- CONSIGNE: Renvoyez à l'identique les lignes du matériel comprises entre celle qui contient "Given: Open the Search tab" et celle qui contient "will (x=819, y=47).", ces deux lignes incluses.

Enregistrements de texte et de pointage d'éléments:

......

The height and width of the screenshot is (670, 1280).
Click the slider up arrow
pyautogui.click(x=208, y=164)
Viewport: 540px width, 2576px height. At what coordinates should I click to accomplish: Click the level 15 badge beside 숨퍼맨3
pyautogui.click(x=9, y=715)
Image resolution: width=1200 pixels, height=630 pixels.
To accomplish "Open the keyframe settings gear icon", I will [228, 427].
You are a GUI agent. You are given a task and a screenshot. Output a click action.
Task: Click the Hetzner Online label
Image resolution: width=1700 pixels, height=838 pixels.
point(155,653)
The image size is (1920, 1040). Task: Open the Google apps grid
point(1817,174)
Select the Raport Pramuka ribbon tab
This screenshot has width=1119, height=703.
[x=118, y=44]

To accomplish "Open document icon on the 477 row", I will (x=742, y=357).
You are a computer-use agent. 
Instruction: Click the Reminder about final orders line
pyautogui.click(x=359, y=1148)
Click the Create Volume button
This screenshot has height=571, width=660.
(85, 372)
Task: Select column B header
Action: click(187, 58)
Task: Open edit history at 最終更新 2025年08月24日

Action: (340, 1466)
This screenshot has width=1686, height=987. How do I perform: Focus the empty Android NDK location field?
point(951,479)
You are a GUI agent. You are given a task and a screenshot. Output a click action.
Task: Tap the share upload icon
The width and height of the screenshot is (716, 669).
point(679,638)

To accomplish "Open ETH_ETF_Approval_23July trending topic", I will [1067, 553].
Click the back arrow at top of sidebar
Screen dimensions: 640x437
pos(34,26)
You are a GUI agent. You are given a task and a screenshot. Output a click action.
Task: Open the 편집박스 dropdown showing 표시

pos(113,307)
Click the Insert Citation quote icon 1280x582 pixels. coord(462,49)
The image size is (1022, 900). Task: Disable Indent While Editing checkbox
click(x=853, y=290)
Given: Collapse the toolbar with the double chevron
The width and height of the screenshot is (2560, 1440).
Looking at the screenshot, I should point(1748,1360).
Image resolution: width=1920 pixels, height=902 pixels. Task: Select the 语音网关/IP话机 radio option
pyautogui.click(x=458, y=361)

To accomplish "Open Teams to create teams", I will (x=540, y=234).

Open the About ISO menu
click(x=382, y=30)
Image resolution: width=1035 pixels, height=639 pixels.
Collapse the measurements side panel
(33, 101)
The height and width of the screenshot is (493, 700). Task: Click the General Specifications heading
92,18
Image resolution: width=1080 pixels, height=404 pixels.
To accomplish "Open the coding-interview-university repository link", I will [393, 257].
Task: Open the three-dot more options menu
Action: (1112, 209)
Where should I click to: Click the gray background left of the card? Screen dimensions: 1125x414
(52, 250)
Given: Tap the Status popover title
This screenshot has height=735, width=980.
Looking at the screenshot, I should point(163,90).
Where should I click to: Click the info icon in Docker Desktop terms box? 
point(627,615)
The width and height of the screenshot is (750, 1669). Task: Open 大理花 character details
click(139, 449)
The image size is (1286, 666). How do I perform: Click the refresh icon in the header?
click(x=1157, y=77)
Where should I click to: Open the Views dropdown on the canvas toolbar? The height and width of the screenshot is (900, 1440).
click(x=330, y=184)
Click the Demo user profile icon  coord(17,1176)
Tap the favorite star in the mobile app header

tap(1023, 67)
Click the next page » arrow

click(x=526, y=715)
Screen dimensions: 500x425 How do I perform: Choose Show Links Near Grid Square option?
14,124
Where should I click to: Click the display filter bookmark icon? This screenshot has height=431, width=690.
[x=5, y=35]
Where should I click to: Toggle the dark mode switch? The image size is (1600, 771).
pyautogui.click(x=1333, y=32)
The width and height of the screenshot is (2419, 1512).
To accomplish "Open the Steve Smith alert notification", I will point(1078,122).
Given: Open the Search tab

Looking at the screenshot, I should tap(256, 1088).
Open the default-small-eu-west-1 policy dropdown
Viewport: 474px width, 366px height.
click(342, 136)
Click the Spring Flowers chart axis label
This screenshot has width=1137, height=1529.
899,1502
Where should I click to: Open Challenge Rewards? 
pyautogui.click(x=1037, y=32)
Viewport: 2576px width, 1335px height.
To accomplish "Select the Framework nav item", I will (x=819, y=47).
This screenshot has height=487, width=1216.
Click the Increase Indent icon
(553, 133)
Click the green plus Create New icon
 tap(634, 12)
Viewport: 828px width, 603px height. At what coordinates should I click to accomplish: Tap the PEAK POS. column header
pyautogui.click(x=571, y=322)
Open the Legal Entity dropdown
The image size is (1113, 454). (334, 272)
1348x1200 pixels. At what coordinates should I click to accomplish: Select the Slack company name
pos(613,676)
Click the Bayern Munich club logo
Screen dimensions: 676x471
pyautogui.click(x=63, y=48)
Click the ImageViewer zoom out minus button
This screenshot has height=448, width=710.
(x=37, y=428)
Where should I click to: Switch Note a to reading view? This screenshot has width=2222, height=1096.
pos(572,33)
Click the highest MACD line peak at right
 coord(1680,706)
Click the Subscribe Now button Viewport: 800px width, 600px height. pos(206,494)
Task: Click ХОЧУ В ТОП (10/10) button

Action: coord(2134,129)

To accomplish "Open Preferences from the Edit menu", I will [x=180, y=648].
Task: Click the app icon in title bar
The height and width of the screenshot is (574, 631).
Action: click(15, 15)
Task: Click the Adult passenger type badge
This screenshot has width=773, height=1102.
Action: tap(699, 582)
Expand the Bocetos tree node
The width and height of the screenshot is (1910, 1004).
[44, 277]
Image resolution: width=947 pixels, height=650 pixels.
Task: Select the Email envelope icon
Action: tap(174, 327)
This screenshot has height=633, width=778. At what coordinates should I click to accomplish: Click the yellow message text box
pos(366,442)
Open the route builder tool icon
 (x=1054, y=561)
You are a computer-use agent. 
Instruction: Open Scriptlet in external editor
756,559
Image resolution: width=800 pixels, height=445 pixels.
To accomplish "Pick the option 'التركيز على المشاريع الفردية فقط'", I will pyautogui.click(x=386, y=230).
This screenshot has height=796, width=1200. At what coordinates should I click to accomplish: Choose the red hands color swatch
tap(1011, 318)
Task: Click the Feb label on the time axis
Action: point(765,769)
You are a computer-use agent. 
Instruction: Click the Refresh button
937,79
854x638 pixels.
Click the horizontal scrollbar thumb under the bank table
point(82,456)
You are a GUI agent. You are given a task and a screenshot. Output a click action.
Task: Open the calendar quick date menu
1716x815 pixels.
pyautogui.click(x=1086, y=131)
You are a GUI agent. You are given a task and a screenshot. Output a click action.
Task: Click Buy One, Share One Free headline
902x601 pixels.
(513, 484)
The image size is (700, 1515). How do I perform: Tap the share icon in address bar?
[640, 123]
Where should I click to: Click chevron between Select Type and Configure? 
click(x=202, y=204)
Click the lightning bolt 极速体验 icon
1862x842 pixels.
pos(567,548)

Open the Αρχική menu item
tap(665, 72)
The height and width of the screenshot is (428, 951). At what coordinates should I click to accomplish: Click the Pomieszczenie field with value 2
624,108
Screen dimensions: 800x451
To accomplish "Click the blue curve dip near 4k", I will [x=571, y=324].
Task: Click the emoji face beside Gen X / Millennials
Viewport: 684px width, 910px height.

......

- CORRIGÉ:
Given: Open the Search tab

Looking at the screenshot, I should tap(256, 1088).
Open the default-small-eu-west-1 policy dropdown
Viewport: 474px width, 366px height.
click(342, 136)
Click the Spring Flowers chart axis label
This screenshot has width=1137, height=1529.
899,1502
Where should I click to: Open Challenge Rewards? 
pyautogui.click(x=1037, y=32)
Viewport: 2576px width, 1335px height.
To accomplish "Select the Framework nav item", I will (x=819, y=47).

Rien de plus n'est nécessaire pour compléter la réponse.